**Description of the task**
Which of the lines in the records below hold the string "accomplish"? Copy every one of them.

Collection entries:
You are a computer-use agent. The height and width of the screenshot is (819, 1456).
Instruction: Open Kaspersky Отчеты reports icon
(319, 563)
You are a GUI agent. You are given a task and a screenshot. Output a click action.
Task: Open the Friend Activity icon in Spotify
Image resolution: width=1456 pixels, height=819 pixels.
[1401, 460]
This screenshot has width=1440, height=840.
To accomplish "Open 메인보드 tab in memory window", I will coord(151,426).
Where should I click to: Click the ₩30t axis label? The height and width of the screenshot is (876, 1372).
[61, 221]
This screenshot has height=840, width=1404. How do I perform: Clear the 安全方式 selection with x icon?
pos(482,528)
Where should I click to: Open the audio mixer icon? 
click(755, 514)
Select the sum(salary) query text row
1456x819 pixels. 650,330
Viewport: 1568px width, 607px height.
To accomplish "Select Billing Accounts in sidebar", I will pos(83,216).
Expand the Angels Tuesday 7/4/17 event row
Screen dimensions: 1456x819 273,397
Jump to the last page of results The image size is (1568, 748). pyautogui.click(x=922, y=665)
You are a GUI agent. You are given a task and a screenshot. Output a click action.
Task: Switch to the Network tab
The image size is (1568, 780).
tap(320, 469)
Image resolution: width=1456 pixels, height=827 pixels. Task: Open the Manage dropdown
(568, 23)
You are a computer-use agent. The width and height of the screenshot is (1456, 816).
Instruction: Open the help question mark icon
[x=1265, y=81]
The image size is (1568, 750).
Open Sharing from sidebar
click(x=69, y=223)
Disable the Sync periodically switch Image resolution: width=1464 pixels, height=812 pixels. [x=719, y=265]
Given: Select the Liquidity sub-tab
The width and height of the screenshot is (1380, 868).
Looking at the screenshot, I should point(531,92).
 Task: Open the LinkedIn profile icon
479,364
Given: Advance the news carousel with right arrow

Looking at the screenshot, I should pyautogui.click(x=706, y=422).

**Problem solution**
To accomplish "Open 메인보드 tab in memory window", I will coord(151,426).
To accomplish "Select Billing Accounts in sidebar", I will pos(83,216).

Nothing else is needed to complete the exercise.